Der Soldatenfriedhof Spondinig wurde 1915 für die gefallenen Soldaten an der Ortlerfront angelegt. Zum Friedhof gehören eine Kapelle und ein kleines Gemeinschaftsgrab. Auffällig ist hierbei, dass einige Soldaten an Blitzschlag oder Steinschlag ums Leben gekommen sind.
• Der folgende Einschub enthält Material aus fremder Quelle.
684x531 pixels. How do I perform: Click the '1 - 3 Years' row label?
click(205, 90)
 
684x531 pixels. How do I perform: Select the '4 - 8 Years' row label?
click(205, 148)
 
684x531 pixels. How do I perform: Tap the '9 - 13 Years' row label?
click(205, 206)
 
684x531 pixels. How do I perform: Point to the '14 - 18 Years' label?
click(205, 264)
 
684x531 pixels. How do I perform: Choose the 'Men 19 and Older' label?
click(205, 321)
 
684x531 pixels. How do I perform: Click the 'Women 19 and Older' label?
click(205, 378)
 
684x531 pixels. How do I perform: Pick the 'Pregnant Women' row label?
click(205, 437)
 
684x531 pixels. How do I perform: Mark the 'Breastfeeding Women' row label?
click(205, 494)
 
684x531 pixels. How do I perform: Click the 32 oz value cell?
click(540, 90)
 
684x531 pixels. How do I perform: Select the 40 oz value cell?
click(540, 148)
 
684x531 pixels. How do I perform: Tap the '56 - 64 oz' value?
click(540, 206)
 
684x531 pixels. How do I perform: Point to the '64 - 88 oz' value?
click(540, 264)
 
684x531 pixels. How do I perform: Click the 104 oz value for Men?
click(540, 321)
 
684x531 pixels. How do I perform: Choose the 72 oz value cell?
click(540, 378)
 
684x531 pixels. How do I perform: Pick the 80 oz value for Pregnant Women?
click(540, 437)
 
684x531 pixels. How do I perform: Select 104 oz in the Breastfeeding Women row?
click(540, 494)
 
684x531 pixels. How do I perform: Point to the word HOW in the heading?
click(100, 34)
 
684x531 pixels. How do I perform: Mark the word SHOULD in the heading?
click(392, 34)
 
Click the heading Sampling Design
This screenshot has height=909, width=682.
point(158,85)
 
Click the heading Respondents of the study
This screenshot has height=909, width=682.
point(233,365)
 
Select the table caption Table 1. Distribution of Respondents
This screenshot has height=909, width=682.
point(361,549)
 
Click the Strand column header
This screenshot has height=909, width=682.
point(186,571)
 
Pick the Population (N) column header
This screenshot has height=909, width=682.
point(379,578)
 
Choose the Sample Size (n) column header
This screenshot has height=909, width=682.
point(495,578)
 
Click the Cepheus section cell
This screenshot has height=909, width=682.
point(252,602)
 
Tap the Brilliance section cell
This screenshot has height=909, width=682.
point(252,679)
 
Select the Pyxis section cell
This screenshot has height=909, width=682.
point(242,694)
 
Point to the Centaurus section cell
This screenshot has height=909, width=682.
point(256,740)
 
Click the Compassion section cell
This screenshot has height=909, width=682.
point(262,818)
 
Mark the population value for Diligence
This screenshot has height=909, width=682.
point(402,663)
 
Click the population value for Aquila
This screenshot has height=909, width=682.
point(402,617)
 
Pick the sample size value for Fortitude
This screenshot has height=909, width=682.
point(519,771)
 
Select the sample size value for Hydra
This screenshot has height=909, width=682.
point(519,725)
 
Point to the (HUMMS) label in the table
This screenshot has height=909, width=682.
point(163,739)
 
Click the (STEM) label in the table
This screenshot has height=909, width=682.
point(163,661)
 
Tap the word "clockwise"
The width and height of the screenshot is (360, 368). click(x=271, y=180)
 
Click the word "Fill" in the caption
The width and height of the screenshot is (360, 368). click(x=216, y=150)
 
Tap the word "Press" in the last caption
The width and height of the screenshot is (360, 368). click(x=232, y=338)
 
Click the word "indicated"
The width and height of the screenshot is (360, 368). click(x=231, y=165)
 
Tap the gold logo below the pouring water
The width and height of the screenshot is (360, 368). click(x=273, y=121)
Das Beinhaus in Burgeis, ebenfalls Südtirol, ist daher sehr umstritten, da es während des Italienischen Faschismus 1939 gebaut wurde. Wie vor Ort zu erfahren war, ist keiner der dort eingebetteten Soldaten im Ortlergebiet gefallen. Des weiteren liegen hier nicht nur Soldaten aus Italien, sondern auch aus der K.u.K Armee begraben.